Our zonal geraniums are available from our opening in the beginning of March through June most years and sometimes into July a bit.
They aren’t grown all summer because the stock plants don’t produce good cuttings later in the season. Once the plants grown from our last shipment of cuttings in April are all grown up and have gone to new homes and loving families, that’s it. We grow them in 4 inch pots, 6 inch pots, and 12 inch clay planters.
Also known as Brocade geraniums, these are actually more kinds of zonals, but the emphasis in their breeding was on pretty leaves rather than big, showy flowers. We do about 10 variegated varieties all in 6 inch pots, since they’re usually large growers. They are particularly nice used in mixed planters, where their foliage color can pick up and compliment the flower color of their companions in the pot.
Martha Washington Geraniums
Also known as Regal Geraniums, these are real beauties. We do them just in 6 inch pots and they’re available in March and early April. They sell out fast, so if you come out in May you’ll usually be too late. We grow them all fall and winter at cool temperatures so they’re really fat and full of buds. Have you have ever bought smaller ones in 4 inch pots elsewhere and found that they didn’t bloom very long? Those were grown the quick shortcut way, without any cool period to set flower buds. That’s why they were cheaper. Ours are worth a little more, they’re going to bloom all spring, summer and fall.
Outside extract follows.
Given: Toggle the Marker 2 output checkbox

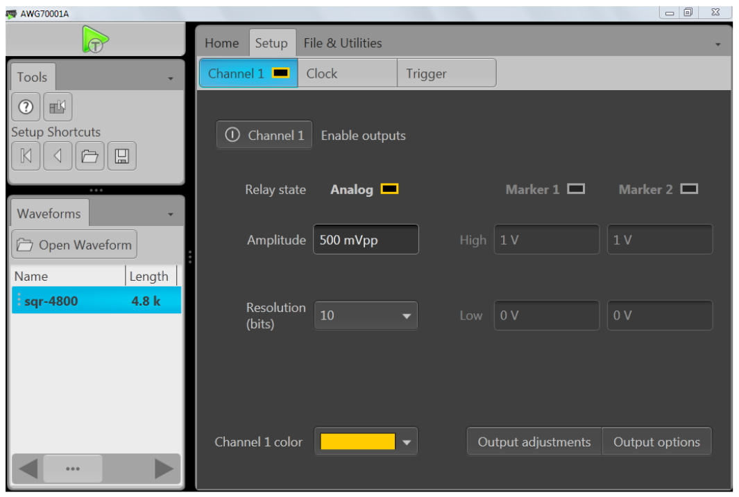Looking at the screenshot, I should [688, 188].
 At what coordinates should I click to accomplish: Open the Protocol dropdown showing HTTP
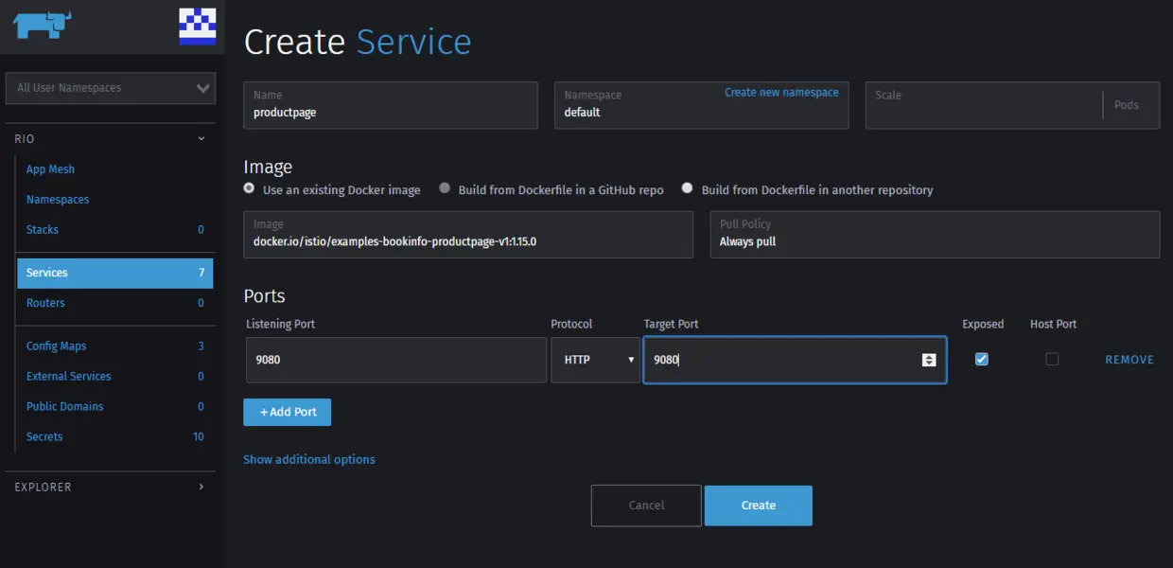click(595, 360)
These are the trailing types used in hanging baskets and planters, as in the famous windowboxes of Swiss chalets. They also make a great summer groundcover, though I rarely see them used that way. I wonder why. Try it sometime.
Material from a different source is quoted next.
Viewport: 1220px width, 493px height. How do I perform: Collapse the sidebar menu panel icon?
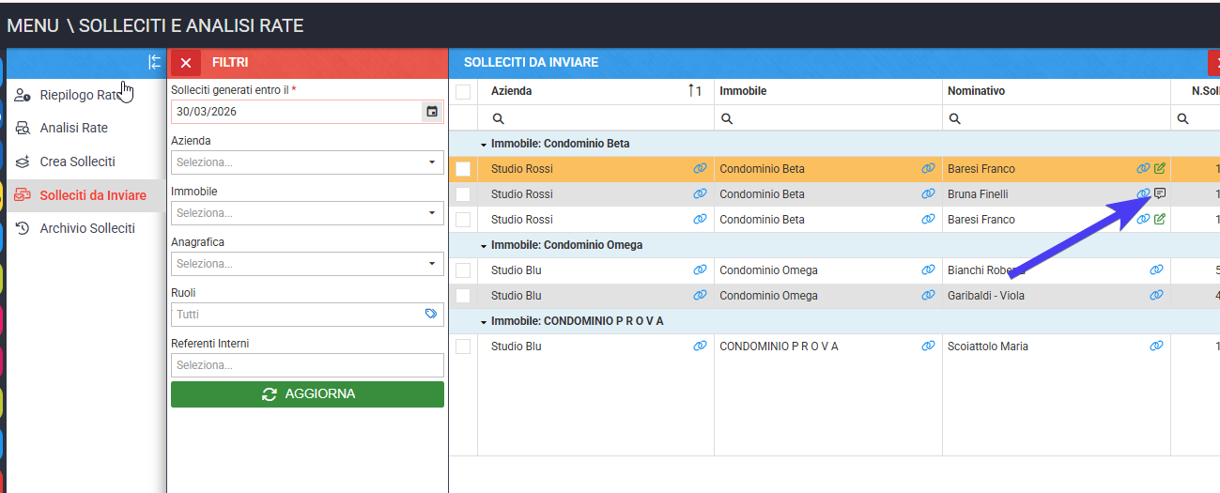point(155,63)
Ivy Geraniums are among the easiest to grow of basket plants. That shiny, waxy leaf that gives them the “ivy” name is really an adaptation to drought conditions, the waxy coating helps retain water. Hanging basket plants have to contend with water shortage more than anything else in our gardens, poor things, swinging up there in the wind and sun, frying ‘til we get home from work on a hot day, at the mercy of their humans for sustenance. Ivies take it well.
We grow them in 1 quart pots and 10 inch hanging baskets, and we work them into nearly all our sunny mixed hanging pots.
Scented Leaf Geraniums
Like the variegated ones, these were bred for their leaves, specifically the scented oils in the leaves, though the widely scattered flowers are an added attraction. The scents range from citrusy to minty to what I call simply scented geranium scent. You can tell from some of the names that someone was really stretching for a comparison, like the one called Hazelnut that smells nothing at all like nuts. But what the heck, it smells good and it’s pretty. They can be used like the variegateds in mixed planters, or in herb pots or herb gardens. You can cook with them, and make tea from them. The suggestion I see fairly often and always get a kick out of is that of making crabapple or quince jelly and putting a lemon scented geranium leaf in each jar. Any person whose life is so well organized that she/he has the time required to make quince jelly has my total, unfettered admiration.